Even before we knew what they were, you can bet human beings were staring at the stars at night – there was bugger all on television, for a start – and there is no better place in Australia to do so than in Warrumbungle National Park.
As recently as 1600AD, suggesting that our sun was actually a star we’re relatively close to was enough to get you burned at the stake for heresy (Giordano Bruno was one such unlucky, forward-thinking guy).
Today, we know more about stars than ever before – how they are born, why they die, what they’re made of – and some philosophers, including Carl Sagan and Moby, suggest that “we are all made of stars”, and yet we are seeing less and less of them.
Ever since the invention of electricity, we’ve been pulling a veil, effectively, over the night skies with our effusion of ‘light pollution’. While you can still make out the brightest stars, the planets and, obviously, the moon over the bright lights of a typical city at night, it’s the little details – the distant galaxies (Andromeda is visible with the naked eye, if it’s dark enough) and the nebulae – as well as the broader scope that you’re missing.
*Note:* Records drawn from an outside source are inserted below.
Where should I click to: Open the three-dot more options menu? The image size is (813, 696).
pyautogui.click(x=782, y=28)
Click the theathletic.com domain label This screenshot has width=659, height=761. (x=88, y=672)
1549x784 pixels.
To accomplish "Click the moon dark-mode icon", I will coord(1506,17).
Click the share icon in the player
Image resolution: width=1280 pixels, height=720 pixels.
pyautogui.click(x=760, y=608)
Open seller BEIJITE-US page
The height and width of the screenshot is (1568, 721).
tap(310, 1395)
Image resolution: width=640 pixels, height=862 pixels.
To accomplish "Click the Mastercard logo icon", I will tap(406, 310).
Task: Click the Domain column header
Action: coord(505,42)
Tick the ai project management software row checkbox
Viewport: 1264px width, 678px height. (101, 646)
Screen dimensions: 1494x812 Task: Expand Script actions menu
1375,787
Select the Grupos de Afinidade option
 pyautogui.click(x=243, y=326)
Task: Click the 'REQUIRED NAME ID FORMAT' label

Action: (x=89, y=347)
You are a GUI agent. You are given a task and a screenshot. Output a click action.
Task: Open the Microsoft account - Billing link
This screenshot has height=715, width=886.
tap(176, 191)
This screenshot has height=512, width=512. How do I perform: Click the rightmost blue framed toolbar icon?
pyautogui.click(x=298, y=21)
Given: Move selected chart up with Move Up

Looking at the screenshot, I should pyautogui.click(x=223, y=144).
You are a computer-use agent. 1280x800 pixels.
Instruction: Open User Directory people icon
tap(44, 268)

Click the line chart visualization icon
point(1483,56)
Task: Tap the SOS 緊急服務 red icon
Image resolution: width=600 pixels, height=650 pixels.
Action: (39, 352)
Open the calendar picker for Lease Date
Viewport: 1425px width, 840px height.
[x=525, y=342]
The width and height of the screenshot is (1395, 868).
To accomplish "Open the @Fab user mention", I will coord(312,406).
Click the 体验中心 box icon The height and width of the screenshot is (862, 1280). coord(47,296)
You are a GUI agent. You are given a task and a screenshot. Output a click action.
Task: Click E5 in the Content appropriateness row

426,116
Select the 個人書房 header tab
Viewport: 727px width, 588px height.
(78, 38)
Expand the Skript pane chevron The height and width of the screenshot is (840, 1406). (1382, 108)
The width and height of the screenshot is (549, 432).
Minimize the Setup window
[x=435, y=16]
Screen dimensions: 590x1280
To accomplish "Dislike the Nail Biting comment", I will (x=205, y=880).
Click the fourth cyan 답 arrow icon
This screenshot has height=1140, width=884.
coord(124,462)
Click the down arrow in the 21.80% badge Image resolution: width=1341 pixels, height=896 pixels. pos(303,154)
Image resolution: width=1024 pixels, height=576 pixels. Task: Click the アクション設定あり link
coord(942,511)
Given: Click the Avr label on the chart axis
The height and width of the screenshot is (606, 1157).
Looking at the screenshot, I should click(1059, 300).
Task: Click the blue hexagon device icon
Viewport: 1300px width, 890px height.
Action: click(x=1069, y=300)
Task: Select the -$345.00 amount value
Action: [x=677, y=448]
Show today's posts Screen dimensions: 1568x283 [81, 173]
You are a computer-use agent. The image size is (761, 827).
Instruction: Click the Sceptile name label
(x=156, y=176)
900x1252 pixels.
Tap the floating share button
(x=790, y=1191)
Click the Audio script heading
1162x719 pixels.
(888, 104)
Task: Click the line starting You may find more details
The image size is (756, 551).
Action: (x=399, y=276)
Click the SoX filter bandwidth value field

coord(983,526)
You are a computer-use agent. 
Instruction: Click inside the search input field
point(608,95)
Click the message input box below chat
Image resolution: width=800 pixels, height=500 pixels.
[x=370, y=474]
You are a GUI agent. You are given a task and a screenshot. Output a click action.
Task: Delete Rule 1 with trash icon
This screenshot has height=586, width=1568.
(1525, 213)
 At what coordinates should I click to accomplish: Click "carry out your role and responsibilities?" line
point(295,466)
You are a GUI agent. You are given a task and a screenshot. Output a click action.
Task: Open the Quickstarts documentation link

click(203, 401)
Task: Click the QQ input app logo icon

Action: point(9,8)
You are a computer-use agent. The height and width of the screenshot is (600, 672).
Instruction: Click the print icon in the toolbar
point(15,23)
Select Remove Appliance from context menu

Step out into the Aussie outback with any bunch of city slickers and they are always genuinely shocked by just how much more there is in the night sky than they’re used to. And, quite often, just how vast and impressive the Milky Way really is.
Throw in the air pollution in countries like China and India, and billions of people are rarely getting a proper sight of the stars at all.
Fortunately, in Australia you don’t have to travel far to get the best possible look at a properly impressive sky, completely unaffected by light pollution.
In some countries, it’s barely possible to find such a place, but if you head to the Warrumbungle National Park, 90 minutes past the famous New South Wales zoo town of Dubbo, you’ll find yourself in the country’s first and, so far, only Dark Sky Park.
We arrived completely relaxed at this special place, just 24 hectares in size (in a 23,300-hectare National Park), which has been declared, officially, the best place in Australia to view the cosmos in its full glory.
The International Dark-Sky Association says this remote, light-free corner of the Warrumbungles boasts an “exceptional or distinguished quality of starry nights and a nocturnal environment that is specifically protected for its scientific, natural, educational, cultural heritage, and/or public enjoyment”.
Not surprisingly, there are quite a few observatories in the area, as well as our largest optical telescope, the Anglo-Australian Telescope, at Siding Springs.
Rather than the nearest motel 30 minutes’ drive away in Coonabarabran, we set up in the Warrumbungles’ Camp Blackman.
If you ever want to see a professional photographer completely lose his mind, just bring them here. Snappers are obsessed with light, and the quality of it, and there’s enough super-white, ultra-bright starlight here to have them in time-lapse raptures. And stargazers stand in awe of the glittering world ‘out there’.
As all sunshine leaves the land, the sky seems to stretch out its wares like someone throwing a bounty of diamonds onto a black silk sheet.
The Milky Way looks unknowably vast, and if you think too hard about how long it has taken that light to reach your eyes (around four years from the nearest one, Alpha Centauri), and the fact that some of the stars you’re looking at don’t even exist anymore, your head can start to hurt. Or maybe that’s just your neck from all the craning.
It honestly looks as if there are hundreds of thousands of stars, but that’s an illusion, apparently. An astronomer at Yale University counted all the stars visible to the human eye some decades ago and came up with an exact number – just 9,096.
And you can only see half of those, 4,548, at any one time, because our planet is in the way of the rest of them.
It seems a small number, relatively speaking, and then you look up again and realise that, with all that sparkle, it’s definitely enough.
While we enjoyed our evening of companionable stargazing and lightly annoying photography, the real highlight came a few hours later, when I woke for a comfort hop across some stones, and then climbed back into my swag, leaving the roof zipped open.
Alone with the stars and thrilled by the cold night air, it felt like I could be floating in space myself, up there with them.
Visiting a Dark Sky Park might sound, on the face of it, a slightly strange thing to do, but it is, in fact, utterly unforgettable, and deeply humbling.